Other Directorships & Interlocks
| Company | Relationship to ATYR | Potential Interlock/Consideration |
|---|---|---|
| Neurocrine Biosciences, Inc. | Coughlin: former CFO; Benevich: current CCO and ATYR director | Shared history may influence information flow and commercialization perspectives; not a related‑party transaction per proxy |
Expertise & Qualifications
- Financial leadership as public‑company CFO; deep accounting and IT oversight; CPA credentials and audit background (E&Y). Designated audit committee financial expert.
- Biopharma industry experience spanning discovery, development, commercialization and strategic governance.
Equity Ownership
| Holder | Shares Owned | Options/Rights Acquirable within 60 Days | Total Beneficial Ownership | % of Outstanding |
|---|---|---|---|---|
| Timothy P. Coughlin | 56,000 (held by Coughlin Family Trust) | 21,425 | 77,425 | <1% |
Additional director option holdings disclosure (as of Dec 31, 2024):
| Metric | Value |
|---|---|
| Options outstanding (aggregate, Coughlin) | 45,425 shares |
Policies affecting alignment:
- Hedging/derivatives prohibited absent compliance officer approval.
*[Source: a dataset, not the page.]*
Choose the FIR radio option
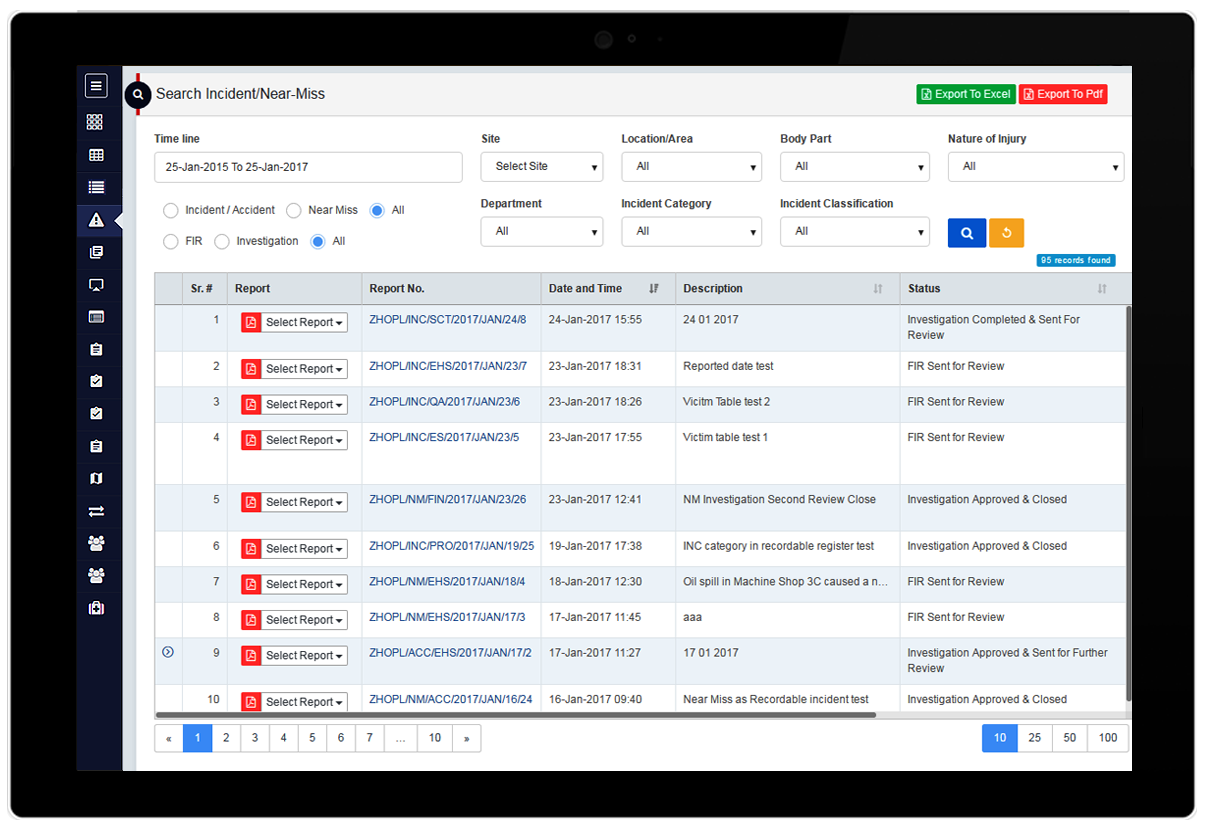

- Company‑wide clawback policy adopted October 2023; awards under the plan subject to clawback.
Governance Assessment
-
Positive signals:
- Independent Chairman with Board/CEO role separation; strong independent majority; regular executive sessions (3 in 2024) enhance oversight.
- Audit Committee membership with “financial expert” designation supports robust financial controls.
- Attendance threshold met (≥75% for all but one director) indicates engagement.
- Clear anti‑hedging policy and clawback compliance (Dodd‑Frank) strengthen alignment and risk controls.
- No related‑party transactions above SEC thresholds since Jan 1, 2023 (proxy scope).
-
Watch items / potential red flags:
- Significant equity plan share increase in 2025 (additional 5,000,000 shares) lifts overhang from ~11.9% to ~17.5%, increasing dilution risk; requires continued disciplined grant practices.
- Shared Neurocrine background between Coughlin (former CFO) and Benevich (current CCO; ATYR director) merits monitoring for perceived interlocks; no transactions reported, but governance vigilance advisable.
-
Director compensation mix:
- 2024 compensation comprised cash fees ($99,212) and option award fair value ($30,144); equity remains at‑risk and time‑vested under policy—appropriate for early‑stage biotech governance.
-
Committee composition changes:
- Coughlin rotated off Compensation Committee prior to March 6, 2025; Audit chair role moved to Dr. Lucas effective March 6, 2025—Board is actively refreshing committee leadership.
Overall: Coughlin brings seasoned CFO/accounting expertise and independent leadership as Chair, bolstering board effectiveness; dilution from expanded equity pool and Neurocrine ties are manageable with continued transparent policies and independent committee oversight.